TASK ITEM :: What is needed is an exact copy of the records below, minus any pictures.
'''
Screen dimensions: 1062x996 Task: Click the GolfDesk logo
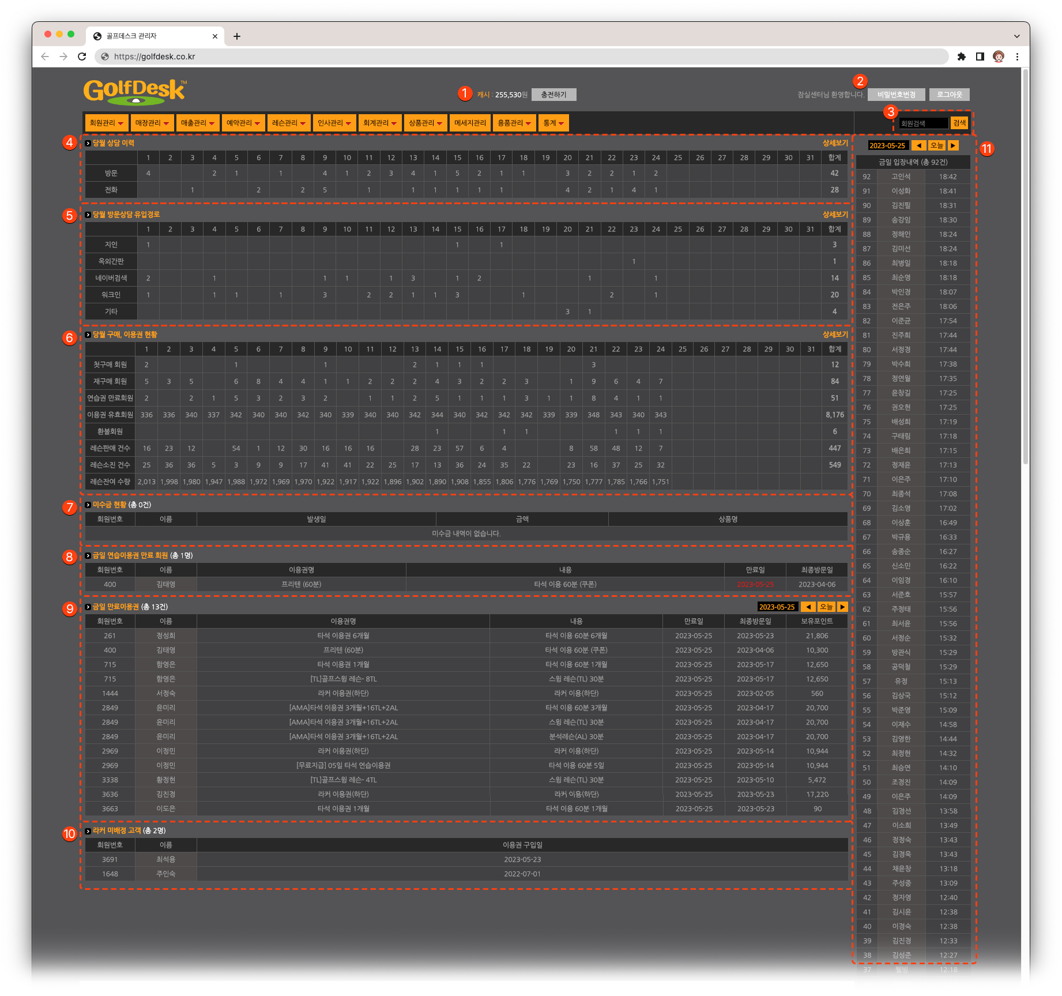[x=135, y=92]
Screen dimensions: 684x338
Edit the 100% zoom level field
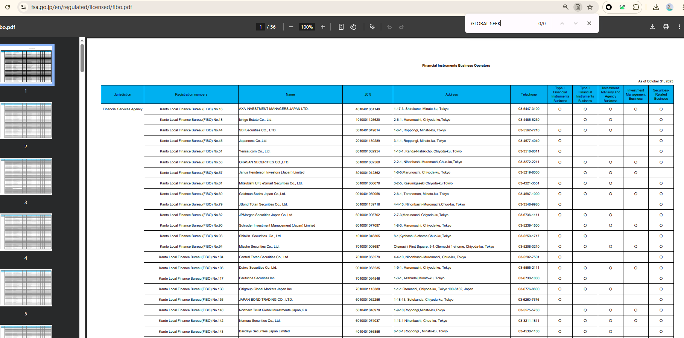[x=307, y=27]
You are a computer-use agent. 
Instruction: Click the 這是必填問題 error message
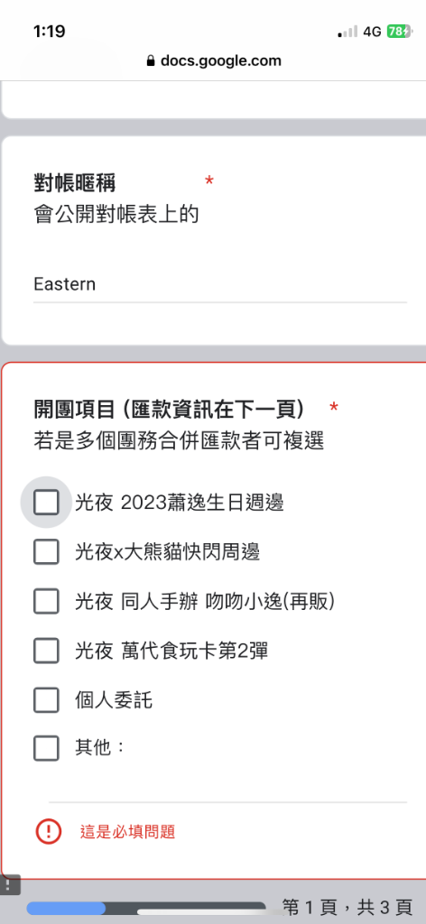[x=127, y=831]
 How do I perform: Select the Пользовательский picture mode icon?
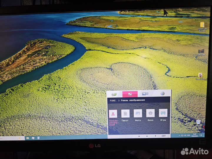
'''
REPLY ::
Screen dimensions: 1062x996 Task: Click the GolfDesk logo
[x=135, y=92]
Screen dimensions: 684x338
Edit the 100% zoom level field
[x=307, y=27]
You are a computer-use agent. 
Instruction: Click the 這是必填問題 error message
[x=127, y=831]
 How do I perform: Select the Пользовательский picture mode icon?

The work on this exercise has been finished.